Material for this exercise:
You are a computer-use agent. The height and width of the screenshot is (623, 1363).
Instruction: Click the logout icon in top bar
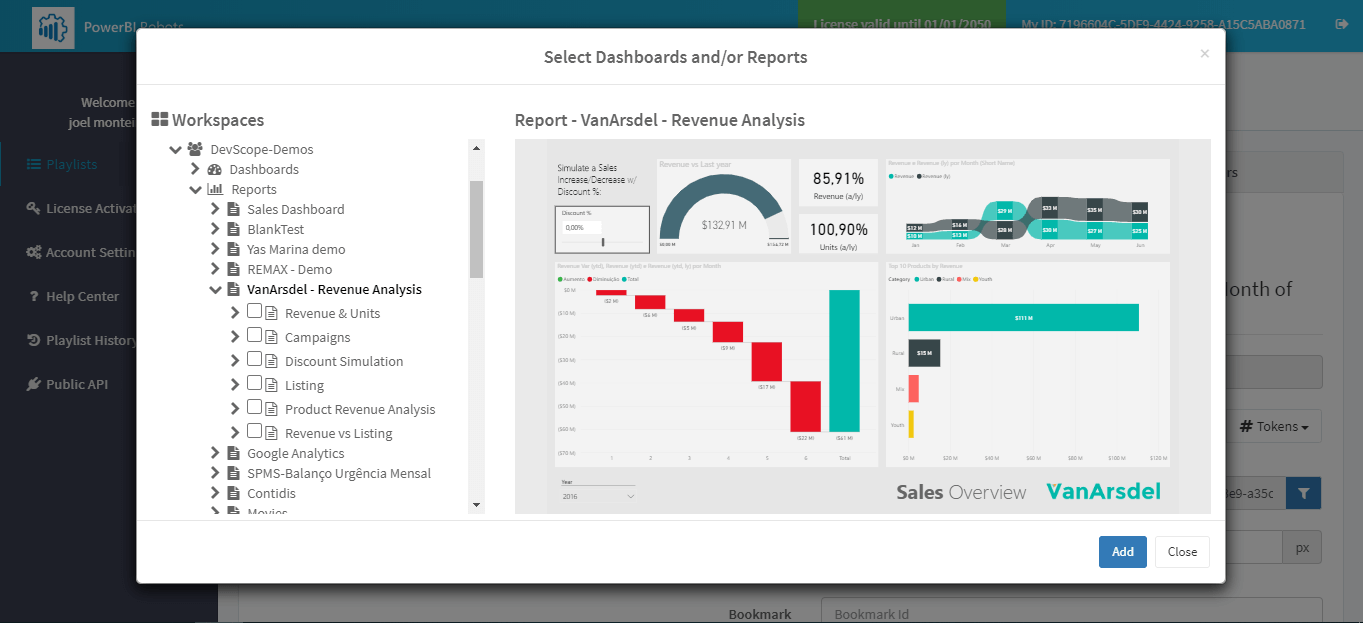[x=1341, y=24]
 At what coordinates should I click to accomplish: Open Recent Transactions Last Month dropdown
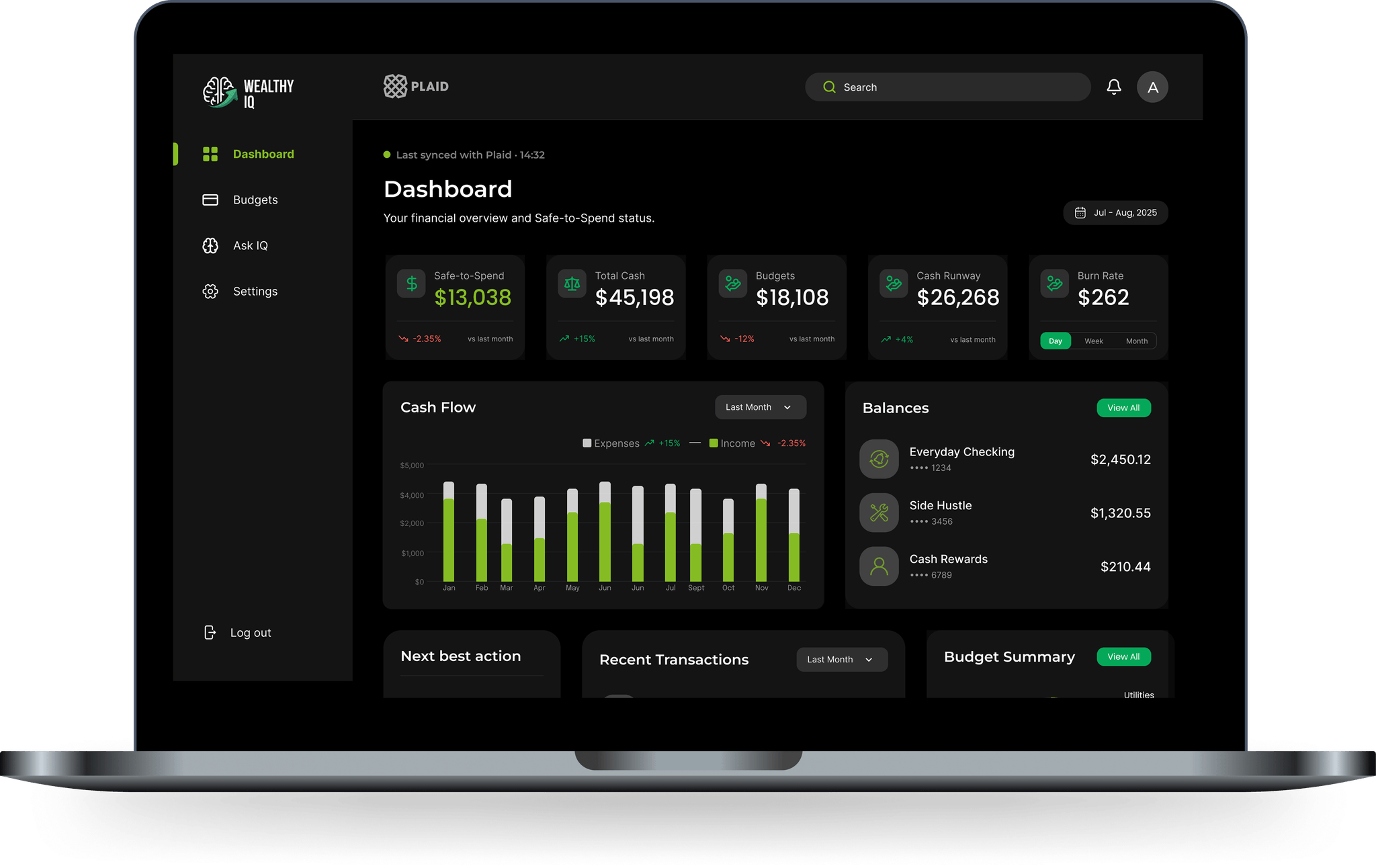coord(841,660)
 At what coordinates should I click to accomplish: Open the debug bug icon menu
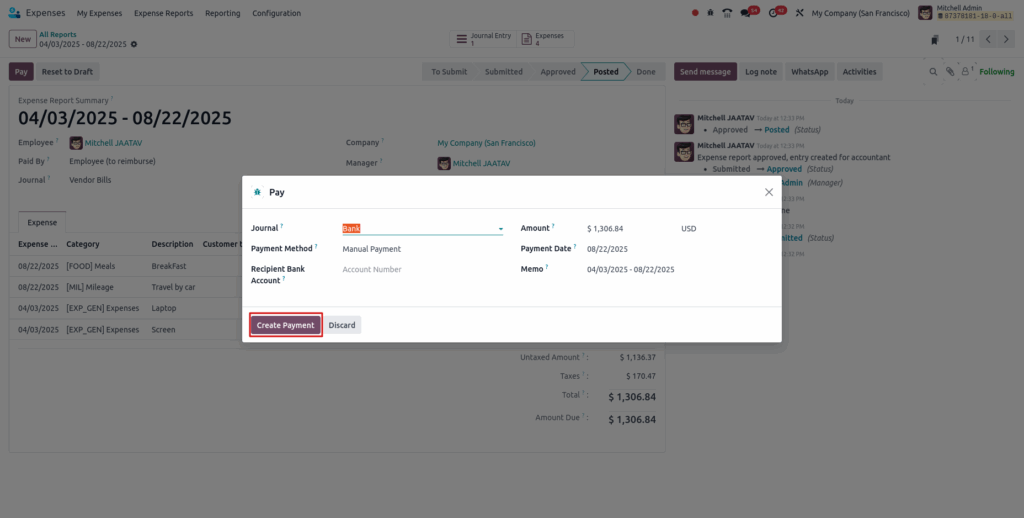[710, 13]
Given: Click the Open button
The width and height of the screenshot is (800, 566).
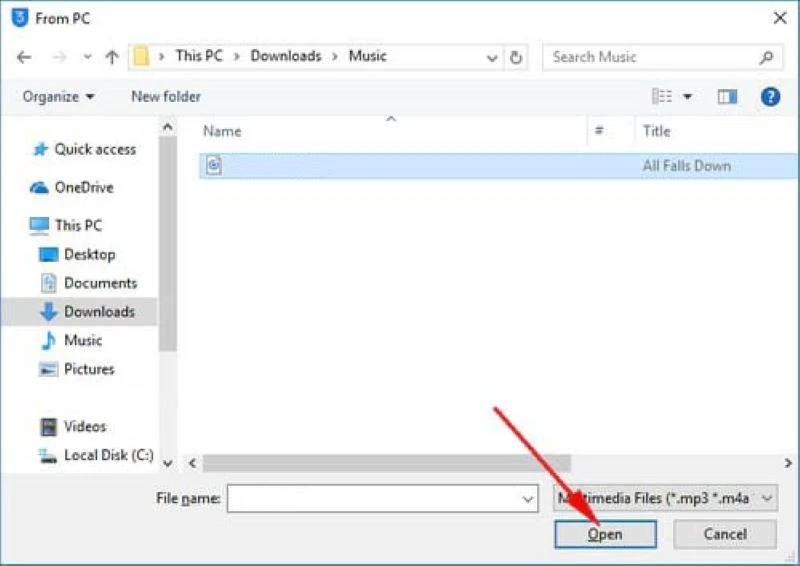Looking at the screenshot, I should [x=605, y=534].
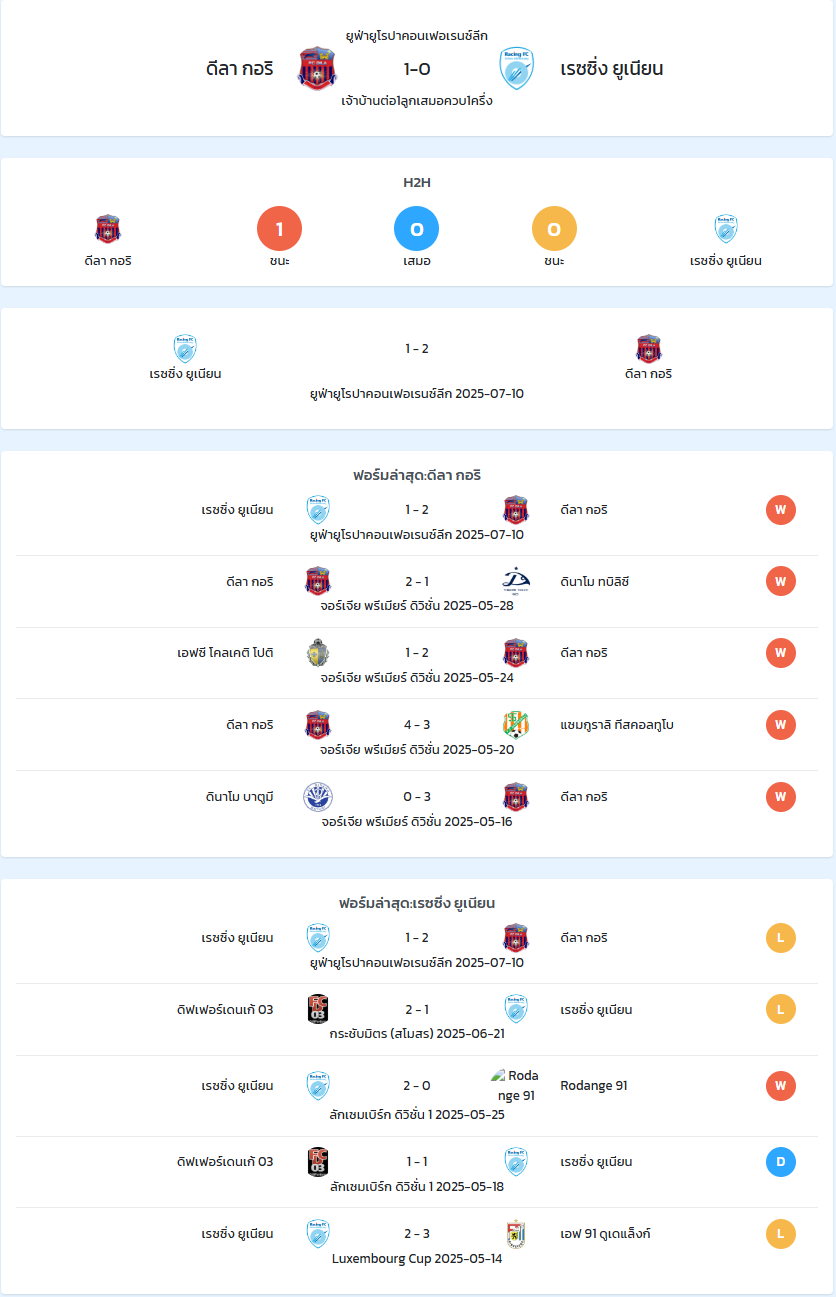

Task prompt:
Quote every one of the lines above word for word, leaving out the pictures.

Result for this exercise:
You are a computer-use agent. The height and width of the screenshot is (623, 1363).
Instruction: Click the logout icon in top bar
[x=1341, y=24]
 At what coordinates should I click to accomplish: Open Recent Transactions Last Month dropdown
coord(841,660)
 At what coordinates should I click to accomplish: Open the debug bug icon menu
[710, 13]
Given: Click the Open button
The width and height of the screenshot is (800, 566).
Looking at the screenshot, I should [x=605, y=534].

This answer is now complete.